Please send a follow up ask if any clarification is needed.

xx Sarah

I heard a writing tip that says don’t go through the character’s “morning routine.” I was thinking that wouldn’t it be okay if, say, each day something changes and it shapes the story by telling it from the outside?

That piece of advice is generally given because most of the time, the morning routine is not incredibly relevant to the plot. Since what you’re talking about is relevant to the plot, definitely go for it

Writing tips are not one-size-fits-all answers to everything. There will always be a loophole or instance where the “rules” are made to be broken. Even the most basic rules of sentence structure and spelling are broken for artistic purposes. Since writing is an art form, feel free to disregard any piece of advice that you see fit. The bottom line is, once you know the rules and know when and why they are implemented, they can be broken for any reason you desire. 

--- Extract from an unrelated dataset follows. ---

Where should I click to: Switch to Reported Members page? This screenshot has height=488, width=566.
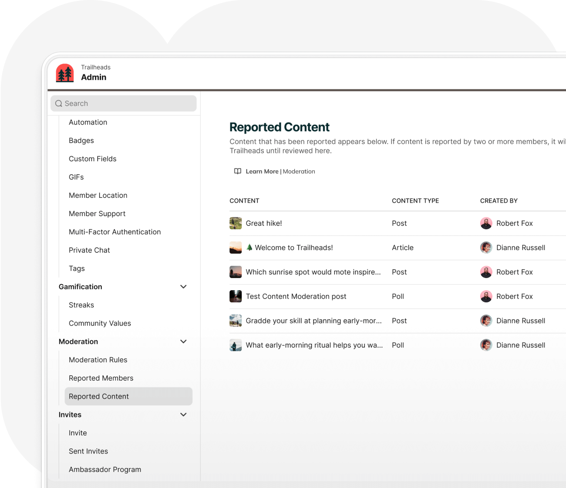pos(101,378)
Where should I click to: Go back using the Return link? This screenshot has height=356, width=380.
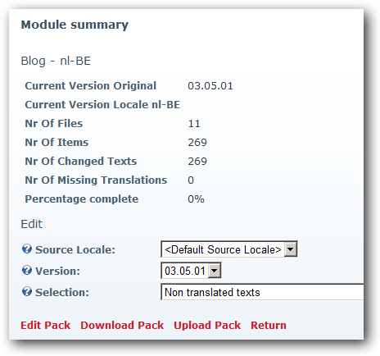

If you are still worried, write a test draft of your piece and have someone proof read it. If they advise to stop describing the morning routine, consider scrapping that idea and finding a different solution. Or don’t, because it’s your story and you can do whatever the heck you want with it! My ultimate advice is to continue with your original plan and decide whether you like how the story is progressing. There are plenty of novels that describe the character’s repetitive morning as a way of contrasting with the growth of the character. Whatever you decide to do, make sure that it is what you want, not what other people want from you. 

Most of these writing tips are for people who are looking to sell their story to a larger audience. If you’re trying to write a book and publish, then writing tips might come in handy for appeasing your readers, publishers, and editors.